• GIVEN DATA
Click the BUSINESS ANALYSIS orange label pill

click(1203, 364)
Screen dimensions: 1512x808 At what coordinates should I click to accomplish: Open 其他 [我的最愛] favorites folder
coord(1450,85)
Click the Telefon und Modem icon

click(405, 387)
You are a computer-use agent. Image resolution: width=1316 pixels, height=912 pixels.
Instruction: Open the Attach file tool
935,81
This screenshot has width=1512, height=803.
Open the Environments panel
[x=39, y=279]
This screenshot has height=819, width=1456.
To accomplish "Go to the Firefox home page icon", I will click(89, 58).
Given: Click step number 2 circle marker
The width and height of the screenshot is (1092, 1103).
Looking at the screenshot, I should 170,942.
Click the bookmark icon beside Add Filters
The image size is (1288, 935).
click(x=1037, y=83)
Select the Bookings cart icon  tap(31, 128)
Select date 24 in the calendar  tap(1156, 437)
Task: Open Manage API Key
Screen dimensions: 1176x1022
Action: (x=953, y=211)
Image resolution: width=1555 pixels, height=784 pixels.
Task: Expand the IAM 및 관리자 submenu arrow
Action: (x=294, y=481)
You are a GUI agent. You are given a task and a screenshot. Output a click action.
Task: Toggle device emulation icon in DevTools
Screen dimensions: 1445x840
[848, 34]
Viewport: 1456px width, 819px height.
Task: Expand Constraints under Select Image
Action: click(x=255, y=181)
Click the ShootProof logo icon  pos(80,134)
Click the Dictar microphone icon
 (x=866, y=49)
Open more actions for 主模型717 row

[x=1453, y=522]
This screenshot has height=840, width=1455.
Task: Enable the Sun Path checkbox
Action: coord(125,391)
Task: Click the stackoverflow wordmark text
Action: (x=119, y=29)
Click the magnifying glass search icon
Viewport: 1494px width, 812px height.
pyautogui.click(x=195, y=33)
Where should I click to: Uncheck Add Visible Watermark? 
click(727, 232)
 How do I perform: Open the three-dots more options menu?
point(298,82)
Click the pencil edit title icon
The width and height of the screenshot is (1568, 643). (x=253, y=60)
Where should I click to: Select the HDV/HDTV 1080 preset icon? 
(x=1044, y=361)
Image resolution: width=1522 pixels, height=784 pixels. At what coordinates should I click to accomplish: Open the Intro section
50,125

• WHAT IS REQUIRED
Exactly the lines from the one containing "Where should I click to: Select" through the end of the records should be reproduced, and no others.

• YOUR RESPONSE
Where should I click to: Select the HDV/HDTV 1080 preset icon? 
(x=1044, y=361)
Image resolution: width=1522 pixels, height=784 pixels. At what coordinates should I click to accomplish: Open the Intro section
50,125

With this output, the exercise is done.